[What you have to do] Reproduce all the entries exactly.

[Collected data]

#####

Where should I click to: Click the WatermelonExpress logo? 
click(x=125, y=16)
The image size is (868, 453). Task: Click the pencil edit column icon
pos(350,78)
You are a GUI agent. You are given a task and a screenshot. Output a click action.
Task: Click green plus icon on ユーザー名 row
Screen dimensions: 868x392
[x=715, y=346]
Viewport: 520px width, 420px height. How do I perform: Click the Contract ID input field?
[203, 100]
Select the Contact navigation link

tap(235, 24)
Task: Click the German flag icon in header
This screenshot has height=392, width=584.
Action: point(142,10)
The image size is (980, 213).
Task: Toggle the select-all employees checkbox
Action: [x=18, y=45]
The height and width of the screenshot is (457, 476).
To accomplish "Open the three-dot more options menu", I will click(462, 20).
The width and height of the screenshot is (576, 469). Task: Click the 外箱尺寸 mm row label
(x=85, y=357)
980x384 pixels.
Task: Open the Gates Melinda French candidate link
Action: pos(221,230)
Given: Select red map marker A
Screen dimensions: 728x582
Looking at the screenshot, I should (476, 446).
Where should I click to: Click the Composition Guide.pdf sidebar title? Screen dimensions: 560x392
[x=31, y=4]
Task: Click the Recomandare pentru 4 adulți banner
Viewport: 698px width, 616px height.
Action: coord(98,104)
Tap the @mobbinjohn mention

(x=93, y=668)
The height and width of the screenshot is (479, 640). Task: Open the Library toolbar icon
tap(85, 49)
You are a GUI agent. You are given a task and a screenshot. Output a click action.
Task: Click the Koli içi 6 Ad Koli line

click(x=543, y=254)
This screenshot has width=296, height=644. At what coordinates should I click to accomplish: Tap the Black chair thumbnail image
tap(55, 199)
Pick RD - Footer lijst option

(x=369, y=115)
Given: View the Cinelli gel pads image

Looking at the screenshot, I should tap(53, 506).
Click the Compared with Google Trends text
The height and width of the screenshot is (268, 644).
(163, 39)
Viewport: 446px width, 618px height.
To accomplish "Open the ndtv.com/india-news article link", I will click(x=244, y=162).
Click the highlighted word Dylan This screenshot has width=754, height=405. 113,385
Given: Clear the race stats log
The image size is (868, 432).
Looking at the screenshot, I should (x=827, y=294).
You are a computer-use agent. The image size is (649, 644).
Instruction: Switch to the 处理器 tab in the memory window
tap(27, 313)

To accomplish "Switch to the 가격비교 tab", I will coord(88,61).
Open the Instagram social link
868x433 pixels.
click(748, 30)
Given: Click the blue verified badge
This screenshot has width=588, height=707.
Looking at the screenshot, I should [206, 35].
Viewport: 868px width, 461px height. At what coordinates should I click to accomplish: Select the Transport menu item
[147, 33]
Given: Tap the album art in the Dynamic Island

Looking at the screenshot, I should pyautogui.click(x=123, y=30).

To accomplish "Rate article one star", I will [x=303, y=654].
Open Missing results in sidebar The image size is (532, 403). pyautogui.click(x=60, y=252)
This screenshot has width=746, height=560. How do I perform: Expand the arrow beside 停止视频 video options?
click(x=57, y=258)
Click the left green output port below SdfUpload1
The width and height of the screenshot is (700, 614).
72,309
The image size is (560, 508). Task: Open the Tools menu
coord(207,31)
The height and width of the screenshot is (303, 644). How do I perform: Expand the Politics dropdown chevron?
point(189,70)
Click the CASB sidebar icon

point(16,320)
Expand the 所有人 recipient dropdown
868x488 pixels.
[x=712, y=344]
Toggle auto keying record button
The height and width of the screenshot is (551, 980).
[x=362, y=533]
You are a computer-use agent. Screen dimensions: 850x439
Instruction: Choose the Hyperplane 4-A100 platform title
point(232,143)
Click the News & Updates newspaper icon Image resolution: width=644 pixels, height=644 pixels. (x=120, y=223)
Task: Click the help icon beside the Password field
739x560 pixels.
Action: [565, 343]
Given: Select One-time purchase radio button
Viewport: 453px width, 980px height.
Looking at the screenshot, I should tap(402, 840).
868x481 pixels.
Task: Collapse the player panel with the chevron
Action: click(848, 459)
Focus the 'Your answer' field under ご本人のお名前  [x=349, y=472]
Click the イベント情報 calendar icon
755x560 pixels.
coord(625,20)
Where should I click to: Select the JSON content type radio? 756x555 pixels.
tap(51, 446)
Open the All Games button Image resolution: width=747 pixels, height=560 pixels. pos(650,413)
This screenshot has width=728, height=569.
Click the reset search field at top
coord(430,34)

#####

[Written response]
Where should I click to: Click the WatermelonExpress logo? 
click(x=125, y=16)
The image size is (868, 453). Task: Click the pencil edit column icon
pos(350,78)
You are a GUI agent. You are given a task and a screenshot. Output a click action.
Task: Click green plus icon on ユーザー名 row
Screen dimensions: 868x392
[x=715, y=346]
Viewport: 520px width, 420px height. How do I perform: Click the Contract ID input field?
[203, 100]
Select the Contact navigation link

tap(235, 24)
Task: Click the German flag icon in header
This screenshot has height=392, width=584.
Action: point(142,10)
The image size is (980, 213).
Task: Toggle the select-all employees checkbox
Action: [x=18, y=45]
The height and width of the screenshot is (457, 476).
To accomplish "Open the three-dot more options menu", I will click(462, 20).
The width and height of the screenshot is (576, 469). Task: Click the 外箱尺寸 mm row label
(x=85, y=357)
980x384 pixels.
Task: Open the Gates Melinda French candidate link
Action: pos(221,230)
Given: Select red map marker A
Screen dimensions: 728x582
Looking at the screenshot, I should (476, 446).
Where should I click to: Click the Composition Guide.pdf sidebar title? Screen dimensions: 560x392
[x=31, y=4]
Task: Click the Recomandare pentru 4 adulți banner
Viewport: 698px width, 616px height.
Action: coord(98,104)
Tap the @mobbinjohn mention

(x=93, y=668)
The height and width of the screenshot is (479, 640). Task: Open the Library toolbar icon
tap(85, 49)
You are a GUI agent. You are given a task and a screenshot. Output a click action.
Task: Click the Koli içi 6 Ad Koli line

click(x=543, y=254)
This screenshot has width=296, height=644. At what coordinates should I click to accomplish: Tap the Black chair thumbnail image
tap(55, 199)
Pick RD - Footer lijst option

(x=369, y=115)
Given: View the Cinelli gel pads image

Looking at the screenshot, I should tap(53, 506).
Click the Compared with Google Trends text
The height and width of the screenshot is (268, 644).
(163, 39)
Viewport: 446px width, 618px height.
To accomplish "Open the ndtv.com/india-news article link", I will click(x=244, y=162).
Click the highlighted word Dylan This screenshot has width=754, height=405. 113,385
Given: Clear the race stats log
The image size is (868, 432).
Looking at the screenshot, I should (x=827, y=294).
You are a computer-use agent. The image size is (649, 644).
Instruction: Switch to the 处理器 tab in the memory window
tap(27, 313)

To accomplish "Switch to the 가격비교 tab", I will coord(88,61).
Open the Instagram social link
868x433 pixels.
click(748, 30)
Given: Click the blue verified badge
This screenshot has width=588, height=707.
Looking at the screenshot, I should [206, 35].
Viewport: 868px width, 461px height. At what coordinates should I click to accomplish: Select the Transport menu item
[147, 33]
Given: Tap the album art in the Dynamic Island

Looking at the screenshot, I should pyautogui.click(x=123, y=30).

To accomplish "Rate article one star", I will [x=303, y=654].
Open Missing results in sidebar The image size is (532, 403). pyautogui.click(x=60, y=252)
This screenshot has width=746, height=560. How do I perform: Expand the arrow beside 停止视频 video options?
click(x=57, y=258)
Click the left green output port below SdfUpload1
The width and height of the screenshot is (700, 614).
72,309
The image size is (560, 508). Task: Open the Tools menu
coord(207,31)
The height and width of the screenshot is (303, 644). How do I perform: Expand the Politics dropdown chevron?
point(189,70)
Click the CASB sidebar icon

point(16,320)
Expand the 所有人 recipient dropdown
868x488 pixels.
[x=712, y=344]
Toggle auto keying record button
The height and width of the screenshot is (551, 980).
[x=362, y=533]
You are a computer-use agent. Screen dimensions: 850x439
Instruction: Choose the Hyperplane 4-A100 platform title
point(232,143)
Click the News & Updates newspaper icon Image resolution: width=644 pixels, height=644 pixels. (x=120, y=223)
Task: Click the help icon beside the Password field
739x560 pixels.
Action: [565, 343]
Given: Select One-time purchase radio button
Viewport: 453px width, 980px height.
Looking at the screenshot, I should tap(402, 840).
868x481 pixels.
Task: Collapse the player panel with the chevron
Action: click(848, 459)
Focus the 'Your answer' field under ご本人のお名前  [x=349, y=472]
Click the イベント情報 calendar icon
755x560 pixels.
coord(625,20)
Where should I click to: Select the JSON content type radio? 756x555 pixels.
tap(51, 446)
Open the All Games button Image resolution: width=747 pixels, height=560 pixels. pos(650,413)
This screenshot has width=728, height=569.
Click the reset search field at top
coord(430,34)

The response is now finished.